Per-subdirectory aggregation (e.g. size of each immediate child of a path) is much worse.
One query actually saturated cluster bandwidth and starved other workloads — so “just run it” isn’t an option.
What I’d love guidance on:
What’s the right way to query the Catalog at this scale? Are there recommended filter/projection patterns, partition keys, or predicates that keep queries from turning into full scans?
Per-subtree aggregation — is there an efficient pattern for “size grouped by immediate child directory,” or is that inherently expensive on the Catalog?
Safety — can Catalog queries be rate-limited, capped, or isolated so a bad query can’t impact the data path?
Is the Catalog even the right tool for live, interactive, per-user usage queries, or should I be looking at quotas / folder stats / a periodic snapshot into an external store instead?

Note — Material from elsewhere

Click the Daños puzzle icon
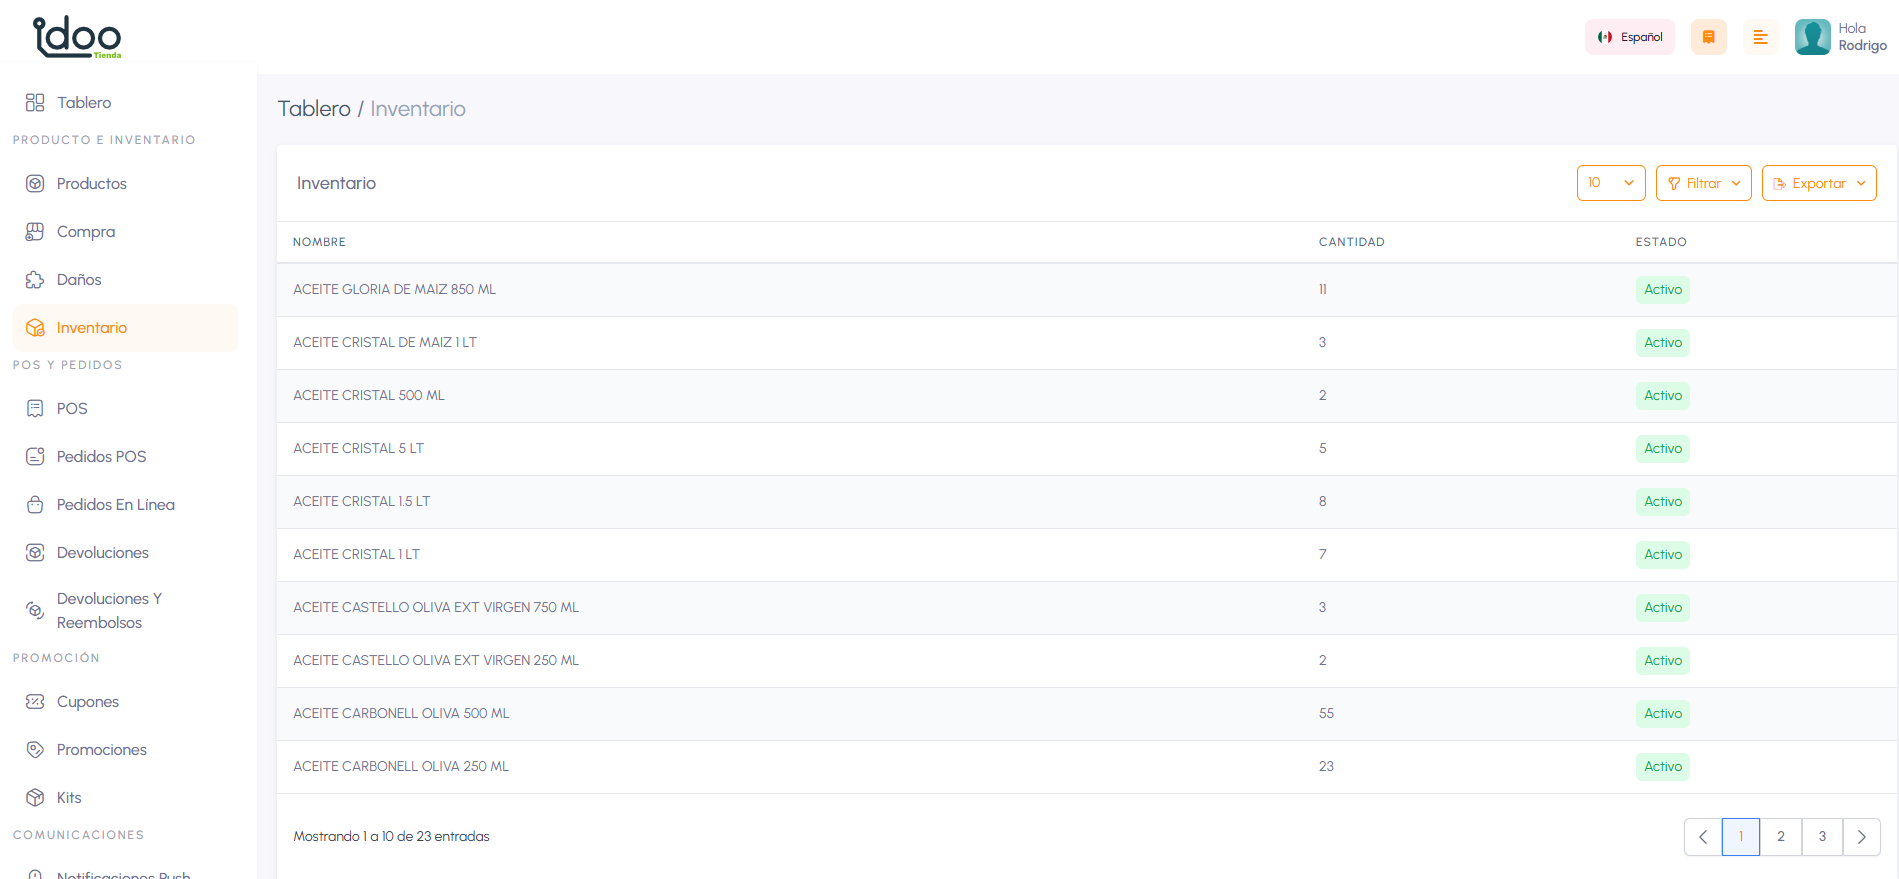 coord(35,280)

Hi @idogross2, In the short term I can offer some guidance around querying with the SDK and Trino. I prefer the SDK but the guidance is the same, as well as the questions. In order:
basic querying at-scale I like to do with the SDK, but you do need to make sure your session includes several IP addresses - preferably all of the addresses in the VIP pool unless that list is unmanageable. Each address manifests as a “split” which will give your searches parallelism. The only built-in data optimization in the catalog is the search_path field. It leverages skip-markers to narrow-down searches. If search_path is one of your predicates, it should restrict you to that subtree avoiding a full scan.
There’s a query library attached that might help with this (for the Trino path). Group by with directory prefixes can be a little ugly but it’s doable. Honestly, your favorite coding model might be more useful than the library. Per item #1 above search_path is the only optimized column that can be leveraged to speed parts of your query.
I’ll need to check on rate limitations. Of course, coarse-grained VIP pools can be used to direct search traffic to specific CNodes but I’ll check for more sophisticated approaches.
There is a capacity estimation API call that can be used for some types of assessments ( Capacity Analysis with vastpy-cli ). It has the benefit of accounting for deduplication, compression, etc., but lacks fine-grained capabilities (by user, file extension, metadata, anything in the catalog).
All of this said, querying very large catalogs (billions of objects) can be taxing and take time. It’s also possible that we need to make some performance improvements. If you can let me know the rough object count of your namespace, an example query and how long it took, I can make some assessments.
Also, I maintain an internal tool (not directly supported) that works via the SDK that simplifies searches and does its best to optimize searches. I can supply that if you’re interested.